**Provided information:**
+++

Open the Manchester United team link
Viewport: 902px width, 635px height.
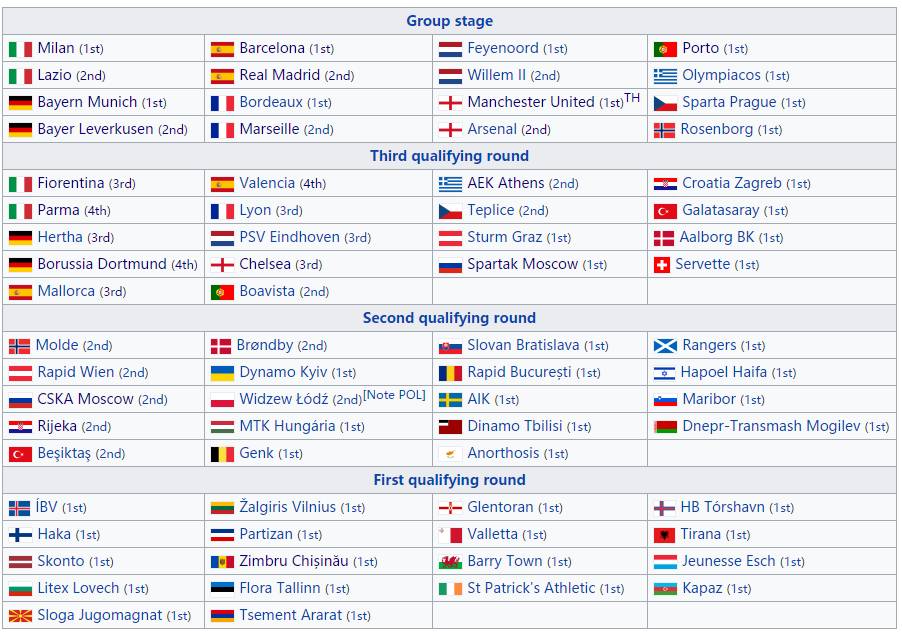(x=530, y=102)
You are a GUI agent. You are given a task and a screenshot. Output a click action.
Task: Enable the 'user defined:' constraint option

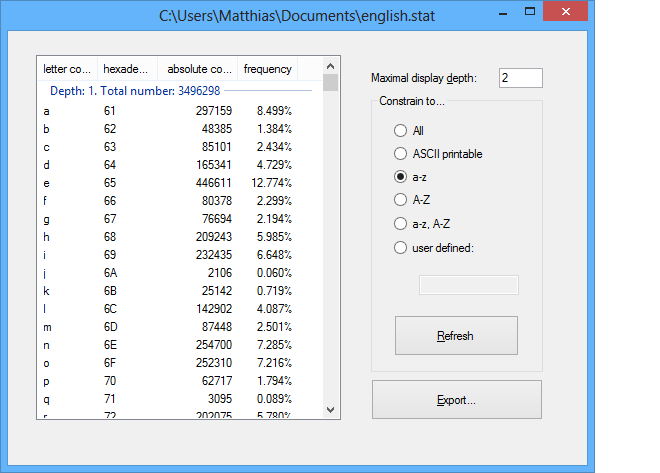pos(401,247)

+++

Please ensure that the data above is repeated exactly, with no pictures in the copy.

Open the Manchester United team link
Viewport: 902px width, 635px height.
(x=530, y=102)
You are a GUI agent. You are given a task and a screenshot. Output a click action.
Task: Enable the 'user defined:' constraint option

pos(401,247)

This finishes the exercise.